Escalón tras escalón, fue perdiendo la noción cíclica-convencional del tiempo. Sus pasos eran la nueva unidad de medida para esa magnitud que parecía obedecer al cuerpo, en tanto su tránsito demoraba por la debilidad progresiva del escritor.
Cayó nuevamente. Reminiscencias de lecturas pasadas le invadieron; entre sus últimas lecturas se encontraban los evangelios. Recordó la imagen de Cristo, sus caídas y el trágico final: “Elí, Elí, ¿lama sabactani?
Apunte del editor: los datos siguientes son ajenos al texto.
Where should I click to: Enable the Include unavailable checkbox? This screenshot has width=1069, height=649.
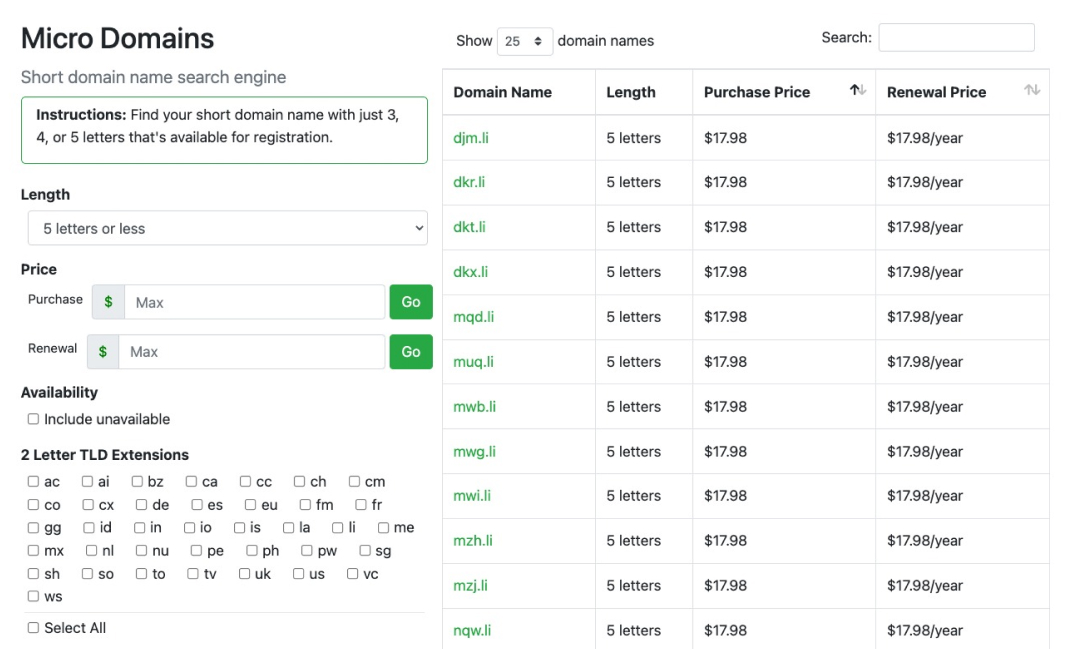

Devuelto a la realidad, y antes de que la cruz cargara con él, el escritor se preguntó entre lamentos sobre el porqué de su agonía. Una voz omnipresente —que creyó haber escuchado alguna vez—, le devolvió por respuesta el eco de su pregunta. Como la luz del faro rompe con la niebla, esas palabras dispersaron los elementos de su pesadilla. La voz demoníaca, los pasos, el tribunal de las nubes; todo tormento cesó.
Reanudando su camino, atravesó un haz de luz que lo llevó a dar el paso a ciegas, dando nuevamente con la urbe que había dejado antes de emerger el espiral de la tortura. Hubo de volver a su hogar encontrando todo como creía haberlo dejado. Solo una cosa había cambiado: el contenido de la hoja; el vacío se volvió sentencia. Una letra punzante, nerviosa, como escrita a oscuras, decía: El castigo es mi culpa, pues la culpa es consciente por la evasión. Cual harto depredador el acecho es su fin, pues disfruta de ver al cobarde correr.
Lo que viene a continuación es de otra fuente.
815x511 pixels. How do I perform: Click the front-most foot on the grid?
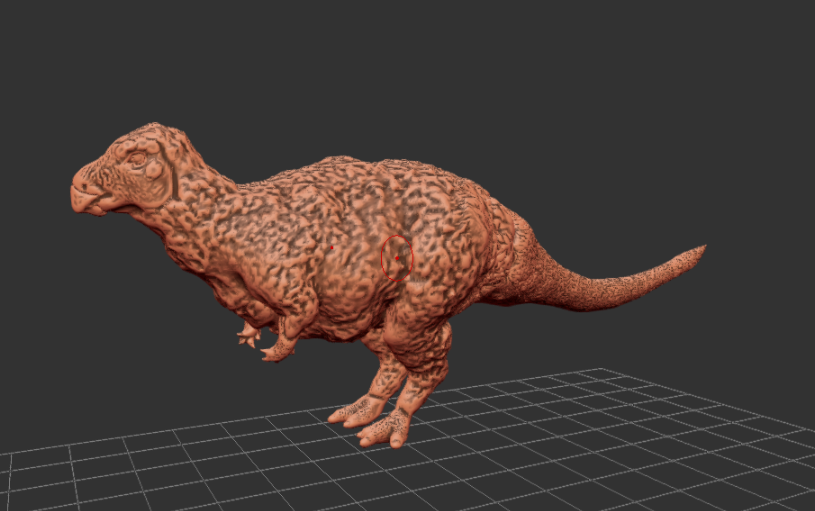(385, 431)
Extenuado, el escritor se dirigió a su lecho, y se fundió la vigilia con el sueño por el fuego de una débil contemplación que no llegó a su fin. Imaginó la escena figurada por las palabras anónimas del papel; su representación del predador y de la presa era la misma. Por qué habría de escapar si no, pensó por última vez en el día.